AIM OF THE EXERCISE: In the material below, reproduce word for word every line from the one with "You are a GUI" through the one with "The height and", both of those lines included.

GIVEN RECORDS:
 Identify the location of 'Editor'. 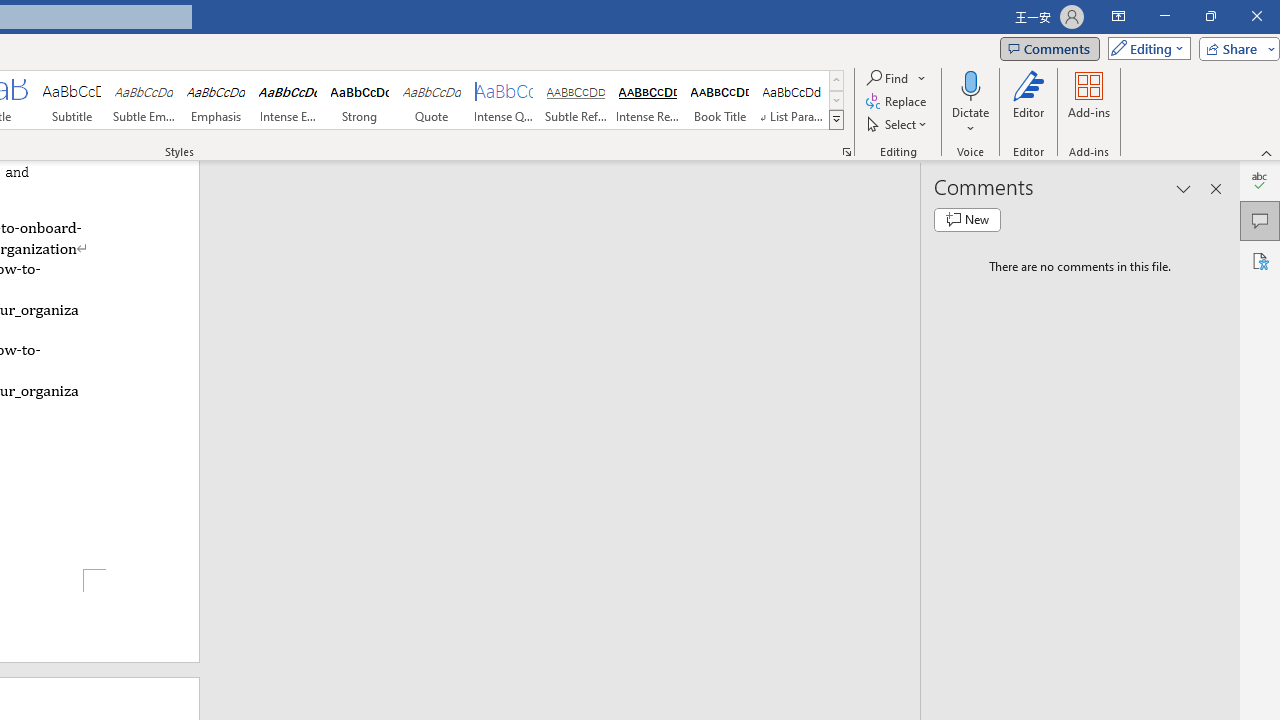
(1029, 103).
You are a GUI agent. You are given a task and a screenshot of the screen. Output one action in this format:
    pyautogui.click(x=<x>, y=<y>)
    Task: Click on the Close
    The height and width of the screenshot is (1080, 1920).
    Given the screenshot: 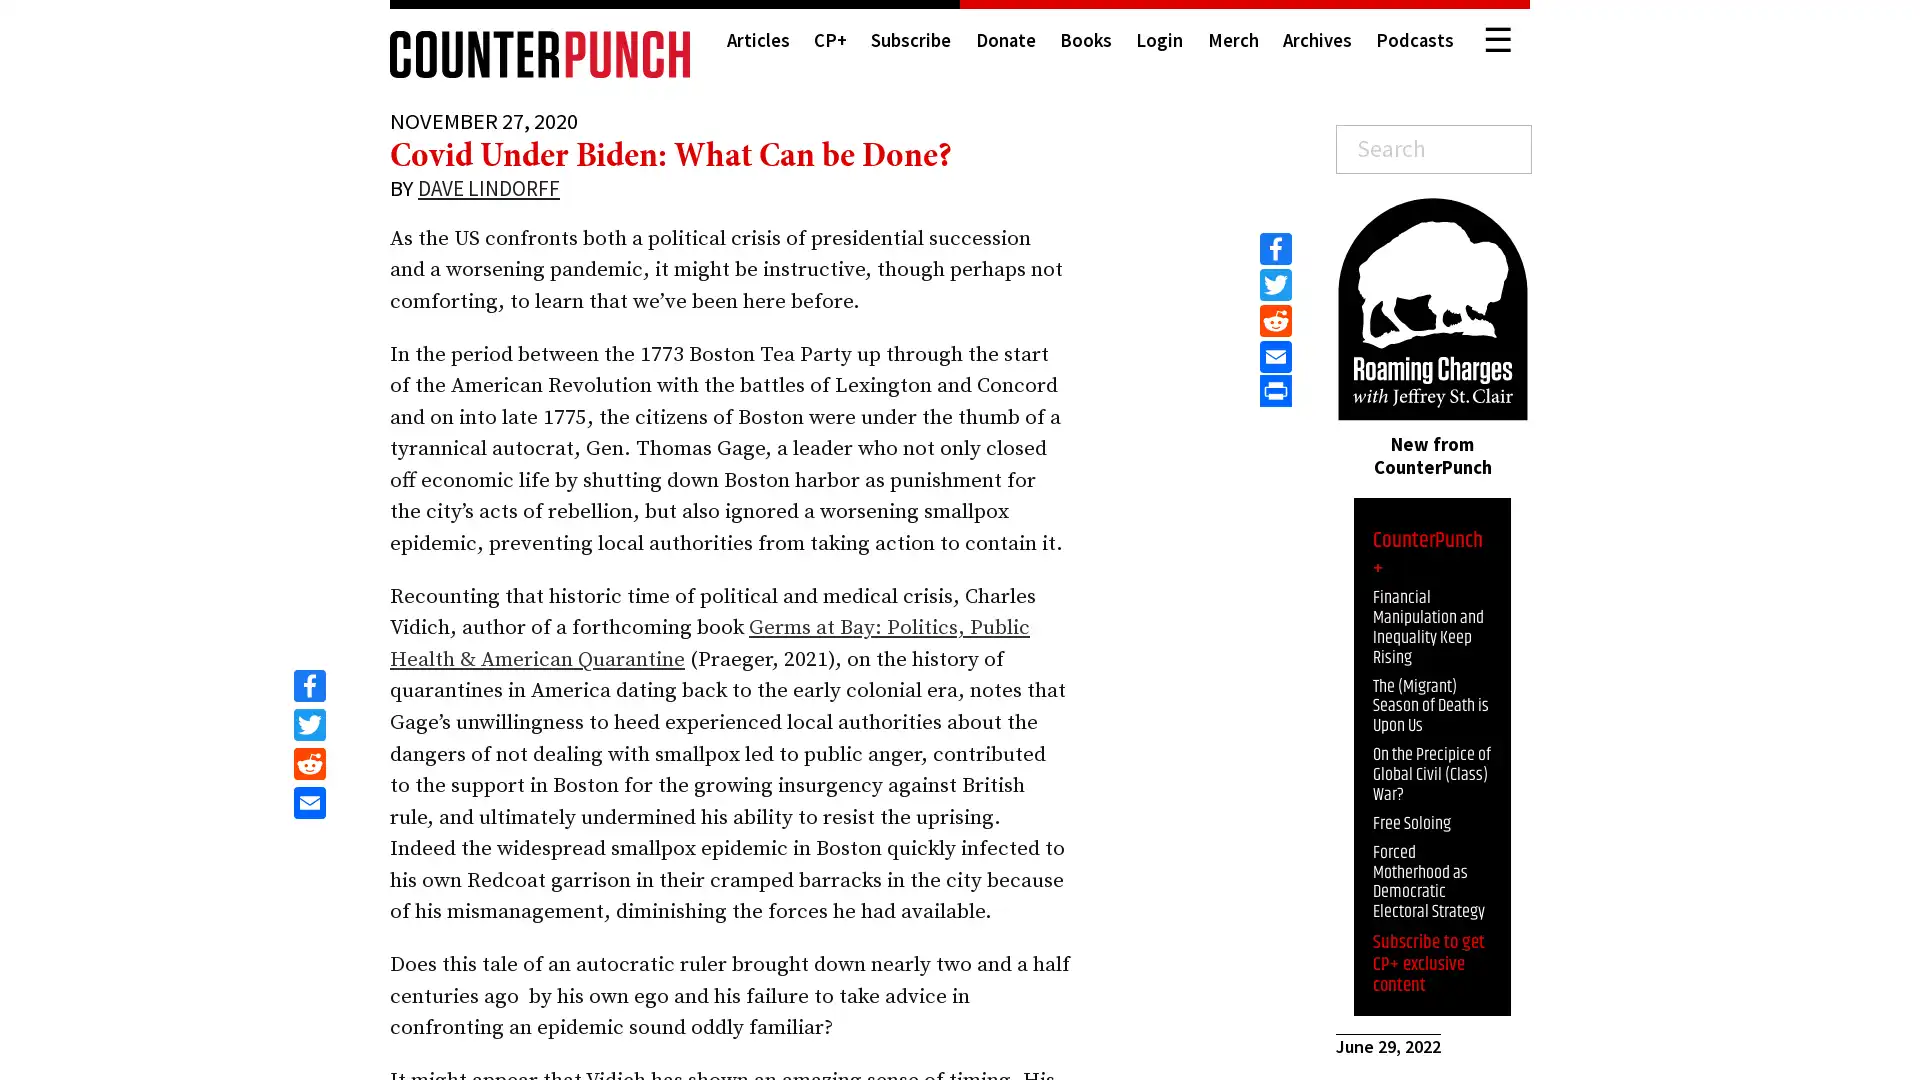 What is the action you would take?
    pyautogui.click(x=1885, y=867)
    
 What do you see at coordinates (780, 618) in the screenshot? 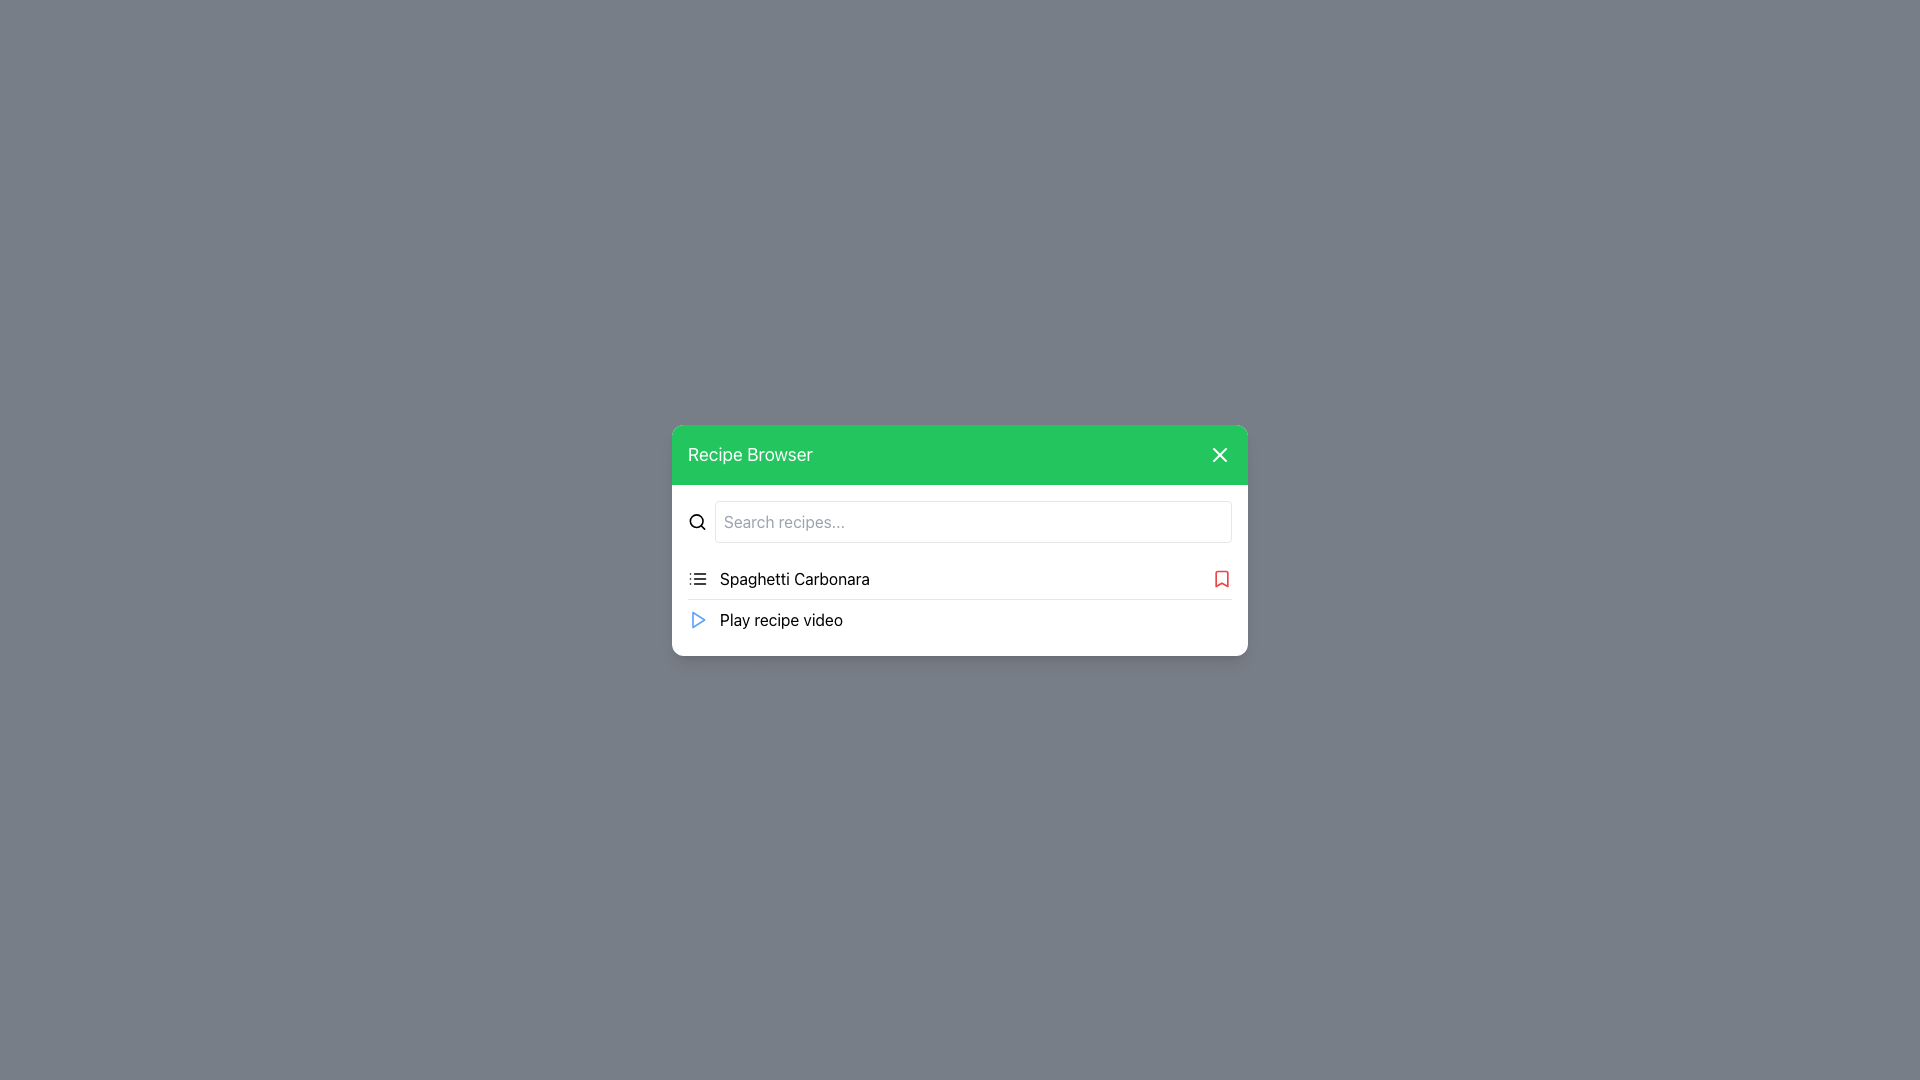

FULL OUTPUT:
You are a GUI agent. You are given a task and a screenshot of the screen. Output one action in this format:
    pyautogui.click(x=<x>, y=<y>)
    Task: Click on the Close
    The height and width of the screenshot is (1080, 1920).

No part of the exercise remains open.